Conservation Easement Battle of the Appraisers
In a dispute over the valuation of a conservation easement, Big Escambia Ventures LLC (BEV) petitioned the Tax Court to set aside an IRS final partnership administrative adjustment and affirm the taxpayer appraised values.
BEV owns an Alabama land parcel through related partnerships Barnes-Escambia Properties LLC and Excelsior Aggregates LLC (EA). In 2014, EA donated a conservation easement on the Alabama property to the National Wild Turkey Federation Research Foundation, Inc. It then donated the property to American Upland Land Trust, a nonprofit organization.
The appraiser for EA valued the conservation easement at $12.53 million and the property gift at $4.18 million. The total claimed deduction was $16.71 million.
The IRS contested the valuation. The IRS appraiser valued the easement at $271,000 and the property at $422,000. It assessed taxes interests and an accuracy-related penalty. The IRS opined, “The partnership and its partners did not have reasonable cause and good faith for any of the resulting underpayments.”
BEV petitioned the Tax Court and requested an affirmation of its appraised values and a denial of the IRS claim for taxes, interest and penalty. BEV stated the IRS position was “erroneous, unfair, unreasonable, arbitrary and capricious.”

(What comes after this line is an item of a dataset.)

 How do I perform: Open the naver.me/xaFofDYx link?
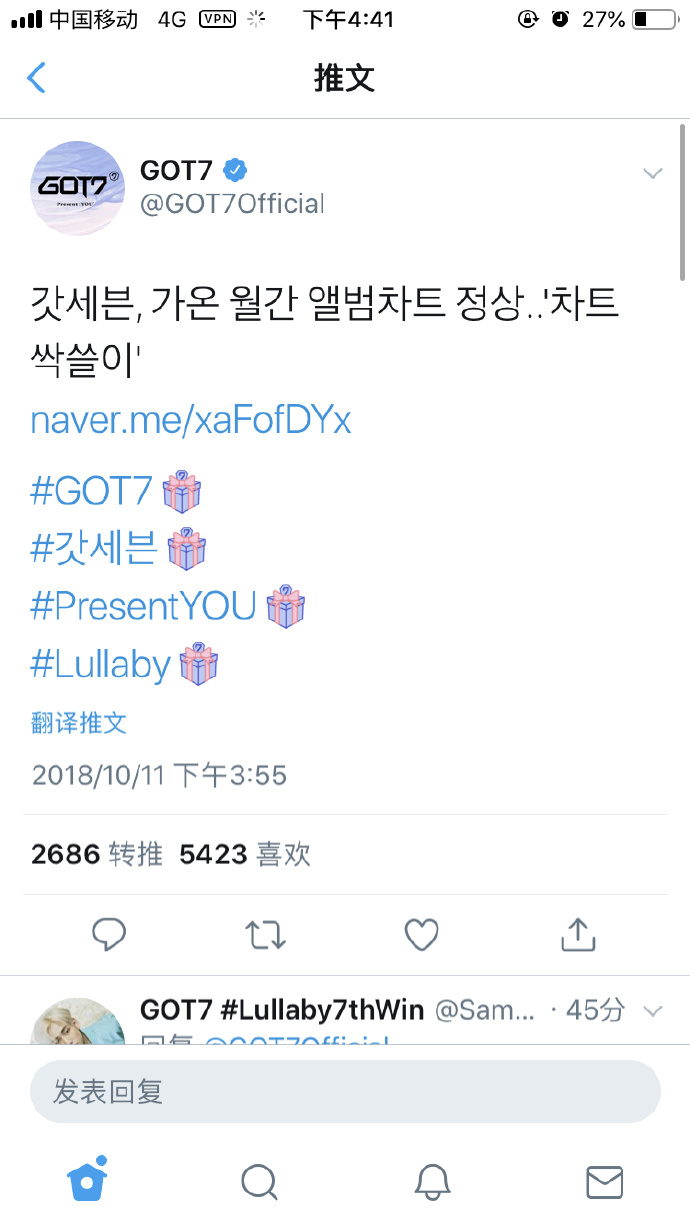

Editor’s Note: With a taxpayer deduction of $16.71 million and IRS valuation for both transfers of $693,000, there will be a Tax Court battle of the appraisers. The IRS is steadily moving to address perceived overvaluation of conservation easements. The IRS is implementing new artificial intelligence methods to determine when there has been potential overvaluation of charitable deductions.
Applicable Federal Rate of 3.6% for November — Rev. Rul. 2018-28; 2018-45 IRB 1 (18 October 2018)
The IRS has announced the Applicable Federal Rate (AFR) for November of 2018. The AFR under Section 7520 for the month of November is 3.6%. The rates for October of 3.4% or September of 3.4% also may be used. The highest AFR is beneficial for charitable deductions of remainder interests. The lowest AFR is best for lead trusts and life estate reserved agreements. With a gift annuity, if the annuitant desires greater tax-free payments the lowest AFR is preferable. During 2018, pooled income funds in existence less than three tax years must use a 1.4% deemed rate of return.